THE TASK ::
The reply must consist of one number: how many lines of the data include the word "computer".

□ □ □ □ □

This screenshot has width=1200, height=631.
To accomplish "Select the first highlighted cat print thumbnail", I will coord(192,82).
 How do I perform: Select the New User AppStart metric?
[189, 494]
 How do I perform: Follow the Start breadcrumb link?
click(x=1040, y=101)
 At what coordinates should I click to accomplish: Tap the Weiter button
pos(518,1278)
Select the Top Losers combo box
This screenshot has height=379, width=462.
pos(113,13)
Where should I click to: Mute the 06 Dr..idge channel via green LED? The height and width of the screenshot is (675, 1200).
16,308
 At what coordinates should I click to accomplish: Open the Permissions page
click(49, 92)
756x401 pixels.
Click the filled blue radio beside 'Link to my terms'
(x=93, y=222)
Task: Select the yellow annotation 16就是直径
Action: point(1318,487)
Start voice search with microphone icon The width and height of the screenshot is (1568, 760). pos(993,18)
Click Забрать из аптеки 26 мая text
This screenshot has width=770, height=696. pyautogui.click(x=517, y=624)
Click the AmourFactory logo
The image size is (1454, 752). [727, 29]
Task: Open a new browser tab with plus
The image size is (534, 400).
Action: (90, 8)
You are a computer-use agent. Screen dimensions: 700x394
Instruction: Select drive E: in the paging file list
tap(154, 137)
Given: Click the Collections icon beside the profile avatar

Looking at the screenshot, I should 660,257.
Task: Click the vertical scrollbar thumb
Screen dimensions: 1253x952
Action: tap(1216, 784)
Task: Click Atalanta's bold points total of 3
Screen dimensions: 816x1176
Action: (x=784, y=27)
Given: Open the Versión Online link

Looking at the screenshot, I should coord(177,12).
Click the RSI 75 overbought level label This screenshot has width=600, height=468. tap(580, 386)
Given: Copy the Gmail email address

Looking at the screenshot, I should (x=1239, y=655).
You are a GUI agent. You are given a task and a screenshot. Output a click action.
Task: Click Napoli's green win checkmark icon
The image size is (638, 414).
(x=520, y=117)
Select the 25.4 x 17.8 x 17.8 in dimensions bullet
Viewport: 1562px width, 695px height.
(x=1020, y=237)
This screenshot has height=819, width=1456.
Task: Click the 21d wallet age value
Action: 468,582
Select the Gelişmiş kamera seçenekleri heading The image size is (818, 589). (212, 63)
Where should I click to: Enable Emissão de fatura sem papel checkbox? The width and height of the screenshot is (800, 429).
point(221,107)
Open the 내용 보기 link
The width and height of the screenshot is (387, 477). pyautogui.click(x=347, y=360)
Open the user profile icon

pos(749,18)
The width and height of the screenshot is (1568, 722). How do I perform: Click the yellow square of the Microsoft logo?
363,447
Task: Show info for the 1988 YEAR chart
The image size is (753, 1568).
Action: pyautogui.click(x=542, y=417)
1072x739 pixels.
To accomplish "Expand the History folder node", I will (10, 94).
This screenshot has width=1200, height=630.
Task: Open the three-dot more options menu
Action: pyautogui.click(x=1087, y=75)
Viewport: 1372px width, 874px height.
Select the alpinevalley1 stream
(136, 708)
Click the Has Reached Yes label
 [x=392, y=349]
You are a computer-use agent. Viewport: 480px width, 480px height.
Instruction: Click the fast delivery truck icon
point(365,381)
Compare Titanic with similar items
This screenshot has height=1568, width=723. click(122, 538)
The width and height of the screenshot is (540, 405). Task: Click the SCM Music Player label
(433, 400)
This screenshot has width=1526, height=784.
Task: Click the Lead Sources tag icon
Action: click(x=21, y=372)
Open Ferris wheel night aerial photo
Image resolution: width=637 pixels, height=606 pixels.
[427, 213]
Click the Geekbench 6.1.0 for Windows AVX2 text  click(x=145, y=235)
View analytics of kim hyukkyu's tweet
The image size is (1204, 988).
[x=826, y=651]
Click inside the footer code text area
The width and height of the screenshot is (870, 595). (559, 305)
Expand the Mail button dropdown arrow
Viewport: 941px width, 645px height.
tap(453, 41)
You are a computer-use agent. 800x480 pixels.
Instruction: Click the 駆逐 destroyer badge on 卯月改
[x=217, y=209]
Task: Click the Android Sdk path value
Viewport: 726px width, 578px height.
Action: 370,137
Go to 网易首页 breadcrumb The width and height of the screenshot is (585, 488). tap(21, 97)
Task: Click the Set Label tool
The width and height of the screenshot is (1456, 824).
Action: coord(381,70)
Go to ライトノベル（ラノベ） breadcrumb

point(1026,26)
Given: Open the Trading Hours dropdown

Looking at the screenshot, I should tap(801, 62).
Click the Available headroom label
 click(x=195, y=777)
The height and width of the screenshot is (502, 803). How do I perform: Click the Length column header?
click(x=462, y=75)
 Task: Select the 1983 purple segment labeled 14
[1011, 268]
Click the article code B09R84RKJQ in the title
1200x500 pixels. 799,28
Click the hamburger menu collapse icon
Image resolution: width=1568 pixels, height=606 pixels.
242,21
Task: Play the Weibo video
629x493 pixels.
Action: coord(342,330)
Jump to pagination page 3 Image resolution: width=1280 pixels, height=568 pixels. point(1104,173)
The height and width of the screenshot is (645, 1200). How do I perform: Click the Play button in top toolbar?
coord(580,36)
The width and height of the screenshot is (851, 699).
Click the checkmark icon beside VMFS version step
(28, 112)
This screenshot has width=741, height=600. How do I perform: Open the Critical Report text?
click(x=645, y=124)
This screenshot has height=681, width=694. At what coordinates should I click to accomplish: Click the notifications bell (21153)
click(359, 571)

□ □ □ □ □

RESULT OF THE TASK ::
3